En çok hürmet duyduğum insanın bir kıssası var…
“Benim dünya üzerinde en çok hürmet duyduğum insanlardan biri Jane Goodall. Hayatının 50 yılını şempanzeleri araştırarak geçirdi. 28 yaşında Afrika’ya gitti, 80 yaşına kadar şempanzeleri araştırdı. 90 yaşına geldi, ayağında demir çarık, Dünya Ekonomik Forumu’na gidip öykülerini anlattı. Dünyanın en hoş bakışlı kadını… Biz de diyoruz ki öykülerimizi anlatalım. Gençlerimizi de bu yeni sürece yanlışsız öyküleri anlatırsak çekebiliriz.”
İşte Türkiye Bilişim Vakfı’nın yeni manifestosu: Sürdürülebilirlik temelli yeni endeksler oluşturulmalı
-Toplumları dönüştürmek için bilinçlenmenin rolü kritik. Bireylerin ve toplumların yeni paradigmaya ahenk sağlamaları için eğitim ve farkındalık artırılmalı.
-Genç (fluid mind) ve tecrübeli (crystallized mind) zihinlerin birlikte yeni fikirler yaratmasına ve uygulamasına imkan tanınmalı.
-Çalışmaların bilimsel ve bilgiye dayalı yapılması bilhassa değerli.

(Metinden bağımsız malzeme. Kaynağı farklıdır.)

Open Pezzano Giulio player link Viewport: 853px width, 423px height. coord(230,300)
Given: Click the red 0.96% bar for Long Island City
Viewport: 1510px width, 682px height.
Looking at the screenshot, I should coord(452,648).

Bilgilerin tarifi gereği geçmiş kaynaklı olması kabulüyle hareket edilmeli ve data kirliliğinden kaçınılmalı.
-Küresel katılımcılık gözetilerek ve gezegenin bütünlüğü ele alınarak sürdürülebilirlik temelinde global bir kurumsallaşma modeli üzerinde çalışılmalı.

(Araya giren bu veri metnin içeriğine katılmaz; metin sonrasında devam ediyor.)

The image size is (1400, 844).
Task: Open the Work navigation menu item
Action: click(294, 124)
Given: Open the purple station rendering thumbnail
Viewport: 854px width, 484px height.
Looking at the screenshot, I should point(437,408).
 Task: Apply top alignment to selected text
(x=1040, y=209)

-Özellikle iktisat ve yönetişim sistemlerinde geçmiş temel performans göstergeleri (GNP, GDP vb.) yerine sürdürülebilirlik temelli yeni endeksler oluşturulmalı ve kullanılmalı.
-Daha sürdürülebilir, global, yeni, dinamik iktisat, hukuk ve yönetişim modelleri ve kurumları geliştirilmeli ve kontrol sistemleri oluşturulmalı.

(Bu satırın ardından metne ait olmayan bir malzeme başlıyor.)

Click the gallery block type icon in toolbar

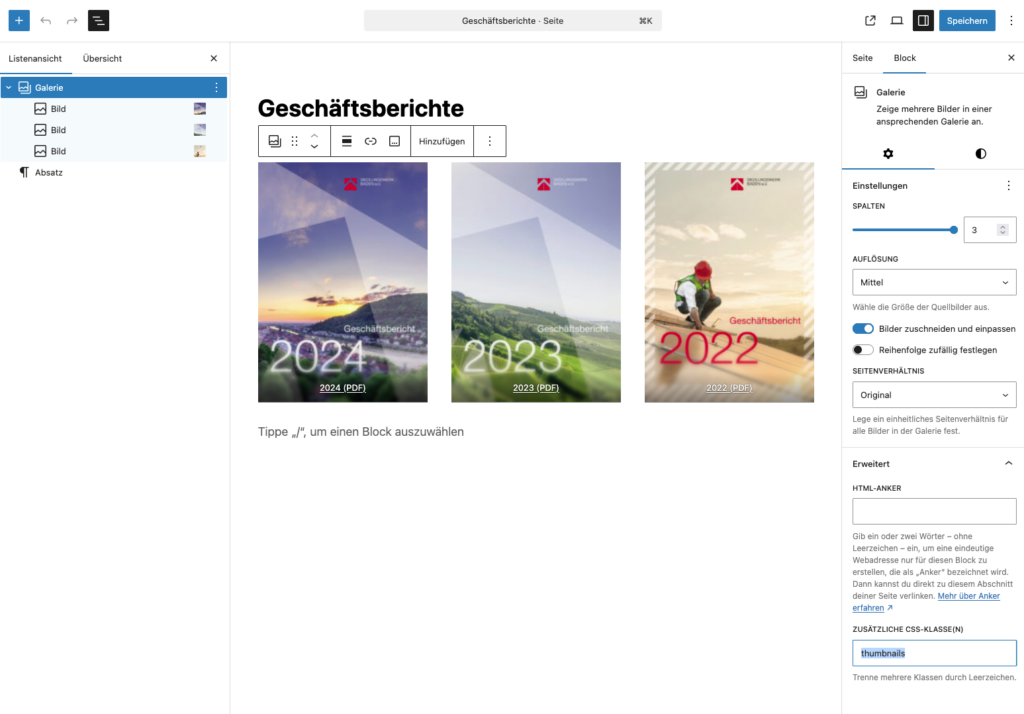275,141
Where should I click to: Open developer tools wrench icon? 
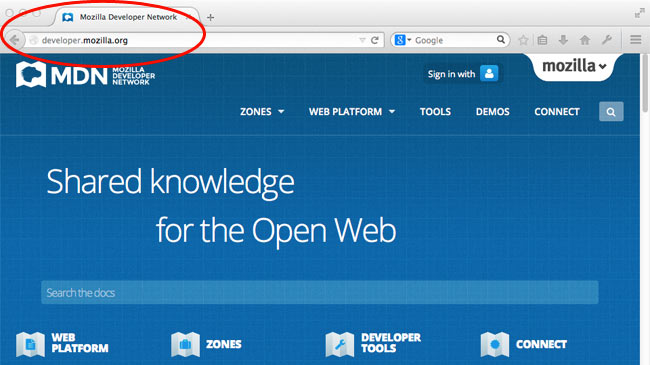(607, 40)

-Bu manifesto, sürdürülebilirlik, işbirliği ve yenilikçilik temelinde, akıl karışıklığını aşarak yeni bir geleceğe birlikte adım atmak için davette bulunmaktadır.
-Yüzde 50’nin ümitsizlikte kaybolmasına müsaade vermeyeceğiz
-Türkiye Teknoloji Vakfı yeni manifestosunu, geçmişin sıkıntılarını bir yana bırakıp geleceğin problemlerine odaklanmak olarak belirledi. Faruk Eczacıbaşı, “Türkiye nüfusunun yüzde 50’si 32 yaşın altında. Gençlere umut vermek zorundayız, bizim üzere düşünenler olduğunu biliyoruz ve tahlili daima birlikte aramak zorundayız” dedi.
Dünyayı geliştirmek için yapılacak işlere bu toprakların imzasını atmak istiyoruz
Faruk Eczacıbaşı, YÖK Lideri ile geçen hafta bir toplantı yaptıklarını ve tüm dünyadaki üniversitelerde vazife yapan Türk akademisyenlere dair bir ortak çalışma başlatacaklarını açıkladı. Eczacıbaşı hala farklı ülkelerde misyon yapan 12 ila 15 bin akademisyenin nerede, hangi çalışmayı yaptığına dair bir datanın bulunmadığını belirterek bir haritalama çalışmasına başlayacaklarını açıkladı.
Eczacıbaşı şöyle devam etti: “Biz bu toprakların imzasını dünyayı geliştirmek üzere atmak istiyoruz. Sesimizi duyurmak istiyoruz. 15 bin akademisyenimiz dünyanın farklı yerlerinde çalışıyor, biz onlarla imzamızı atıyoruz lakin sesimizi duyuramıyoruz. Biz kendimizi nasıl dünyaya duyurabiliriz? Yoksa moralimiz gereksiz yere bozuluyor.”
Yönetim jenerasyonu çok yaşlı
Eczacıbaşı, “Her genç bir 5 yıl öncesinin gencine nazaran bile farklı kavramları kullanarak hayata başlıyor. Bugünkü idare jenerasyonu yaşlanıyor. Dünyanın yaş ortalaması 30 iken, dünya başkanlarının yaş ortalaması 62, dünya parlamentosunun yaş ortalaması 53. Bu beşerler dünyanın yaş ortalaması için karar veriyorlar. Bizi yöneten nesil, ben dahil, bir yanda, öteki yanda dünyanın öbür yarısı…ABD tarihinin en yaşlı liderini seçecek.”